Surveys consistently reveal that the prevalence of smoking is higher among Indigenous people than among non-Indigenous people. The 2001 National Drug Strategy Household Survey (NDSHS), for example, found that 45% of Indigenous people aged 14 years or older smoked daily - more than twice the proportion of their non-Indigenous counterparts (19%) [50]. The 2007 NDSHS reported that 34% of Indigenous people were smokers, compared to 19% of the non-Indigenous population [48], which suggested the gap started to narrow. However, the most recent survey of smoking by Indigenous people, conducted as part of the 2008 National Aboriginal and Torres Strait Islander Social Survey, found that 45% of those aged 15 years and over were current smokers [39]. This indicates little has changed since 2001.
Aboriginal and Torres Strait Islander peoples, on average, smoked more cigarettes per week than other Australians (115 compared with 97) [48]. Two out of three Indigenous children live in a household with at least one regular smoker and one in four children live in a household in which at least one resident regularly smokes indoors [51].
Smoking is responsible for one in five of all Indigenous deaths and is the most preventable cause of poor health and early death among Indigenous people [52][53].
Indigenous people remain the least healthy sub-population in Australia, even though there have been improvements in a number of areas in recent years and there appears to have been some slight reductions in mortality [9].
The reasons why the health status of Indigenous people remains much worse than that of non-Indigenous people are complex, but represent a combination of general factors - such as education, employment, income and socioeconomic status - and factors more specific to the health sector. As the Australian health ministers noted in their introduction to the 2003 National Strategic Framework for Aboriginal and Torres Strait Islander Health, achievement of substantial improvements in Indigenous health will depend on long-term collaborative approaches involving Indigenous leaders and communities, the health and non-health sectors, and all levels of government [54].

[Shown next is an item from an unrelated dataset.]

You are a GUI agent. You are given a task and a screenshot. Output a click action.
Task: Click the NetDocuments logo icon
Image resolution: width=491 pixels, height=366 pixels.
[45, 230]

Within the health sector, there is a need for further improvement in: health advancement programs; identification of health conditions before they become serious; and substantial expansion of primary health care services. To achieve long-term health benefits, funding needs to be directed to a wide range of preventive and clinical services. Funding should take account of the fact that mainstream services may not be accessible for many Indigenous people, who may also have difficulty in accessing Medicare and pharmaceutical benefits. However, without substantial reductions in the overall disadvantages experienced by many Indigenous people, even fully committed approaches within the health sector will have a limited impact on achieving major improvements in Indigenous health status.

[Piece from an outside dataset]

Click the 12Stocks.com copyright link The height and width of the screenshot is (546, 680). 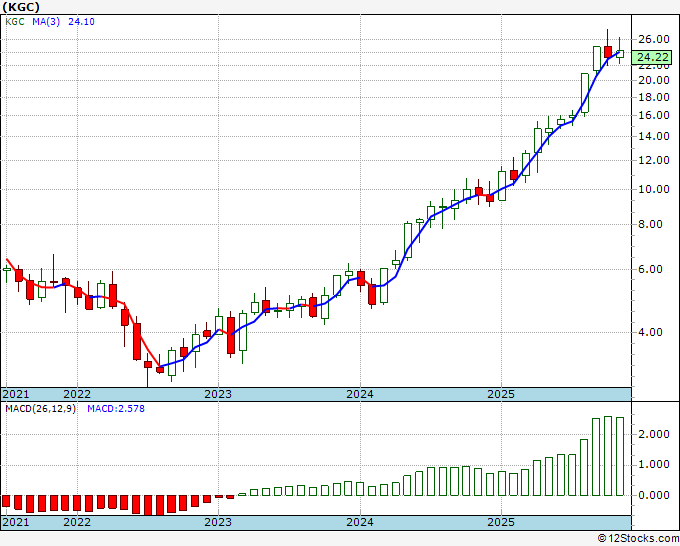(638, 539)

The recent 'closing the gap' commitments by Australian governments, through the Council of Australian Governments (COAG), represent, for the first time, a coordinated, multi-sector approach to addressing the substantial health and other disadvantages experienced by Indigenous people. The commitments offer hope that real progress will be achieved in reducing these disadvantages, but the extent to which the gaps are closed will depend on the allocation of adequate resources over the medium to long term.